Во что в итоге вылилась официальная «антистиляжья» кампания? Простые ребята, которым промыли мозги, вышли на эту «войну». В 1965 году в строящемся Братске случилась массовая драка. А началось всё с «бушлатиков». В общежитии № 25 поселились бывшие матросы, как и все другие, они приехали строить Новый Братск. Стали любимцами газетчиков, поскольку завели в общаге строгие порядки, хорошо работали. Но держались особняком, не поддавались на попытки разрушить своё «морское» братство, ходили в бушлатах и тельняшках и очень скоро стали популярны у шпаны, им стали подражать местные хулиганы. Начались кровавые драки, в которых мелькали те самые «правильные братишки». Однажды под предводительством хулигана Куленцова «матросики», мстя за избитого «братишку», ночью пробрались в одну из палаток промплощадки и избили спящих ремнями с тяжёлыми якорными бляхами.
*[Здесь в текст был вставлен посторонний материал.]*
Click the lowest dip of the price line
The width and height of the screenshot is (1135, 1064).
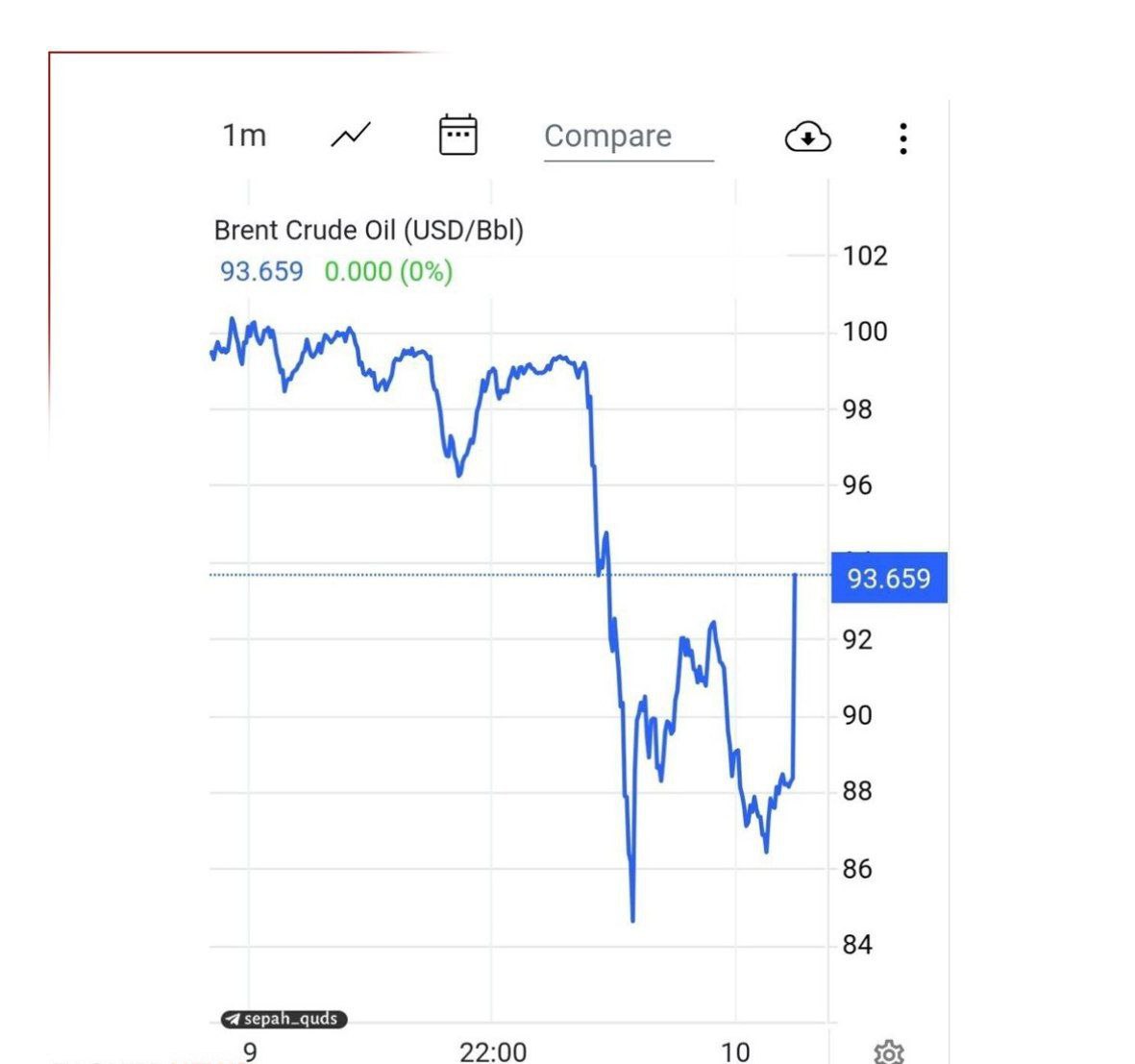pyautogui.click(x=632, y=919)
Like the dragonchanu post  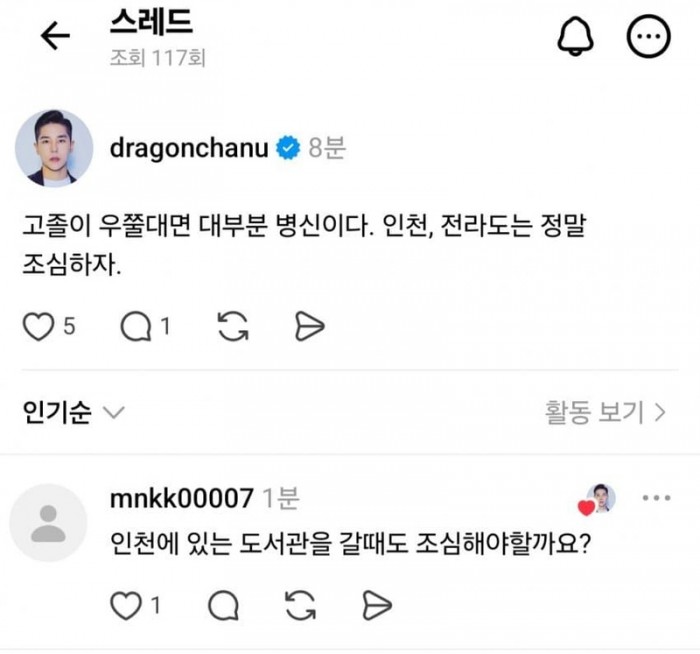(38, 326)
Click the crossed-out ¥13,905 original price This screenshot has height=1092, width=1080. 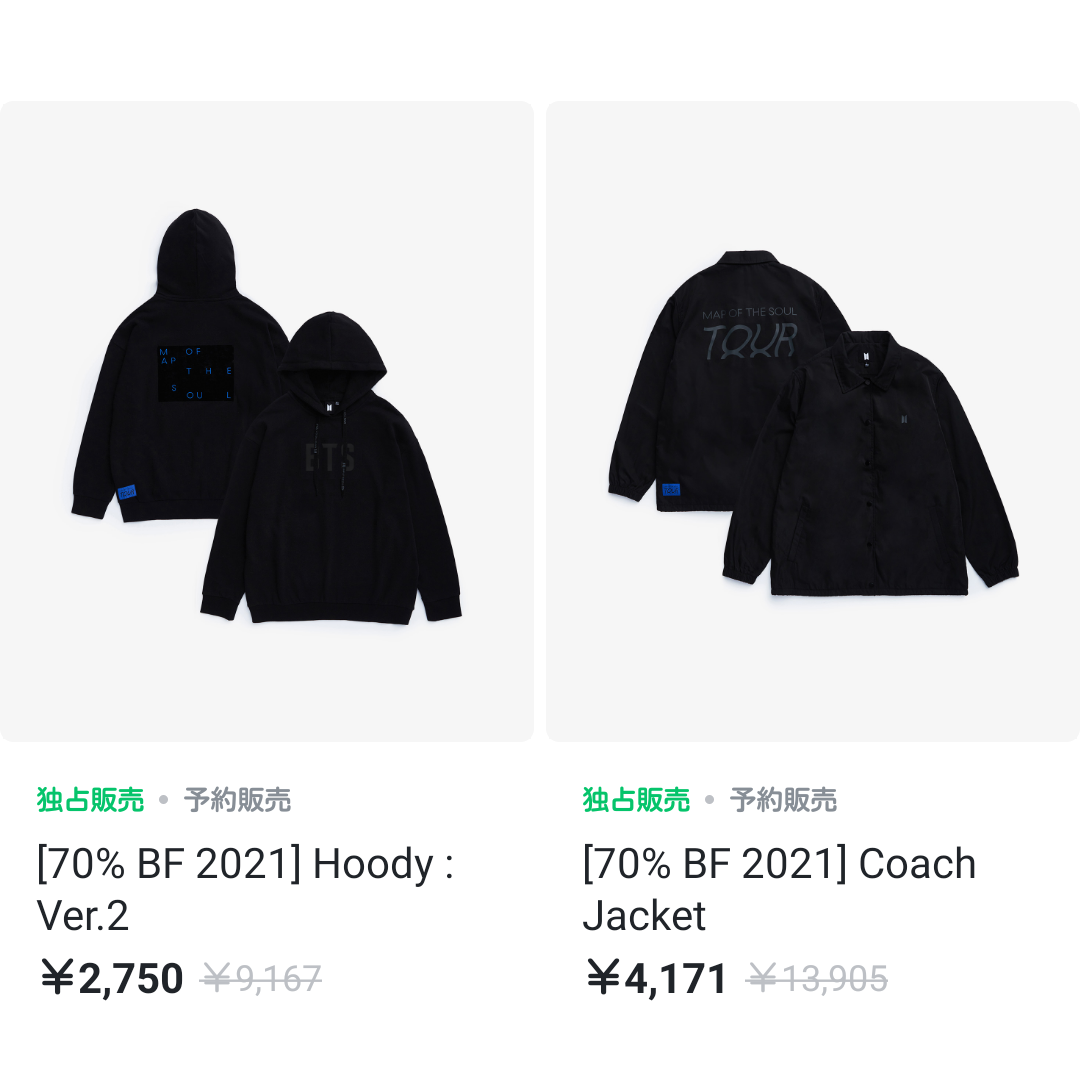coord(817,978)
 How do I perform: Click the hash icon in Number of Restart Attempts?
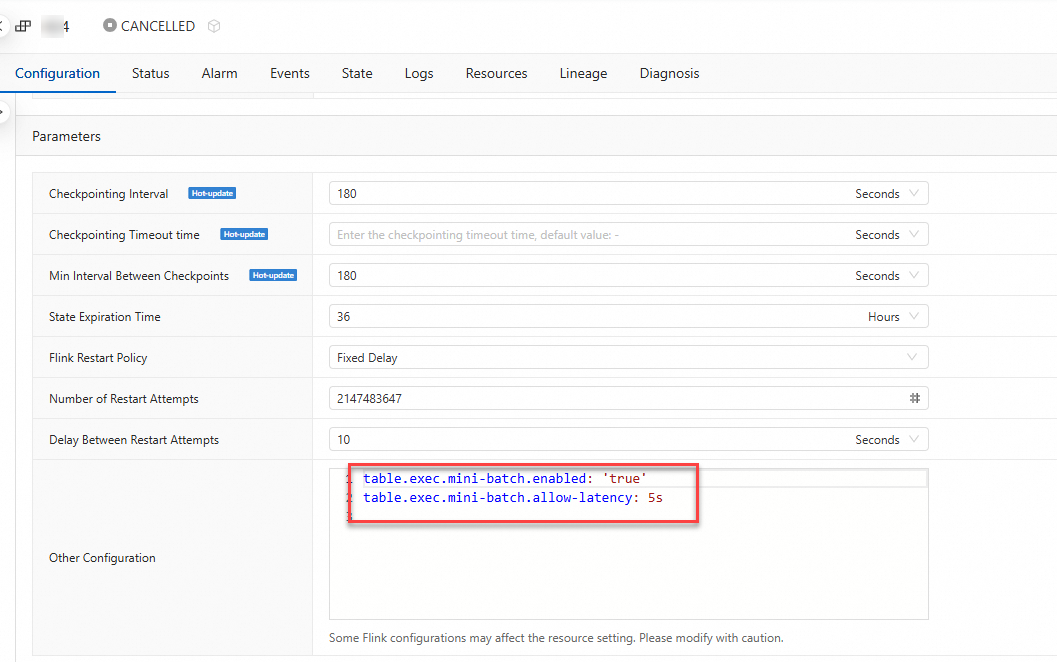[x=914, y=398]
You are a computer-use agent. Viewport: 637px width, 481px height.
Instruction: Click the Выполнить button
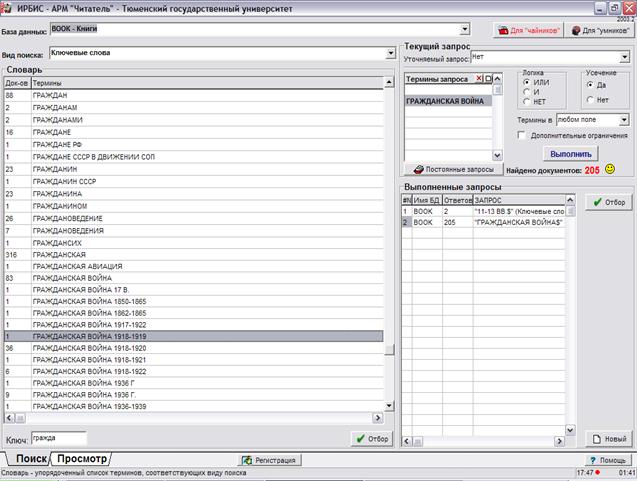[x=572, y=154]
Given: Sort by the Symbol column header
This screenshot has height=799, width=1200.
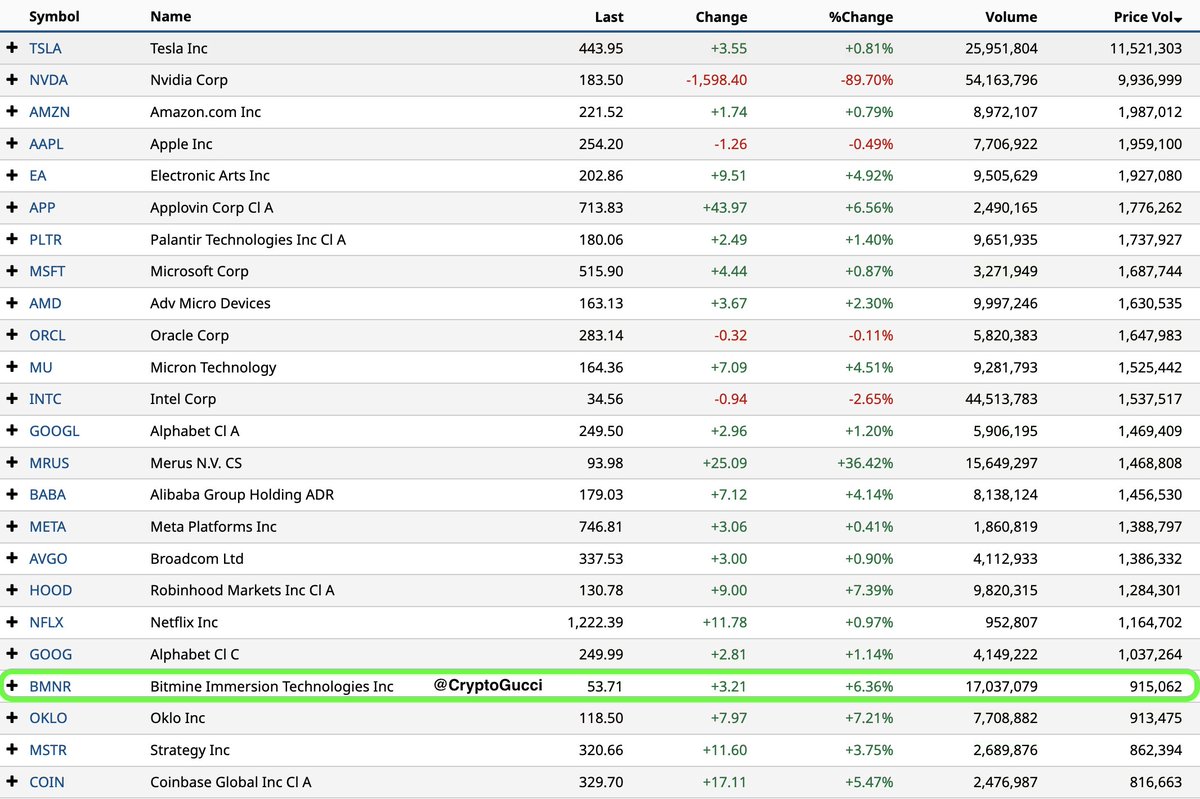Looking at the screenshot, I should click(x=54, y=17).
Но последней каплей стал случай на танцах в клубе «Комсомолец». Один из «матросов» пробился к паре танцующих, приложил коробок к брюкам кавалера, сосчитал: «Четыре. Не пойдёт». И тут же распорол брючину до колена. После чего нахально вручил опешившей спутнице стиляги лоскут материи «для вставки». Оскорблённый кинулся на обидчика с кулаками. «Братишки, бей стиляг!» – под этот крик завязалась массовая драка парней 19-го общежития против «матросиков» из 25-го. Били и стиляг, и передовиков. «Вы приехали в Братск только вчера, а мы здесь уже три года. Мы знаем здесь каждое дерево, каждый дом и каждого человека. Так вот слушайте, мы вам говорим: «В Братске нет стиляг!» – кричал на заседании штаба дружины один из активистов. Так официальная кампания против стиляг, к 1965 году уже сходившая на нет, обернулась в Братске угрозой кровавой разборки. Народ за несколько лет разогрели «антистиляжьей» риторикой, и теперь разбираться приходилось на местах. «Матросики» упорно и злобно стояли на том, что будут «всегда резать брюки этим стилягам», а строители 19-го общежития обещали устроить кровавый самосуд, если дружинники не убедят «братишек» перестать мерить чужие брюки коробками и бить морды всем, кто хоть как-то походил на стиляг. «Матросиков» в итоге удалось убедить… при помощи фотографии команды Асхата Зиганшина, на фото он с товарищами был в узких брюках. Только тогда у «братишек» случился идеологический катарсис, и они перестали искать стиляг среди своих однокашников по стройке.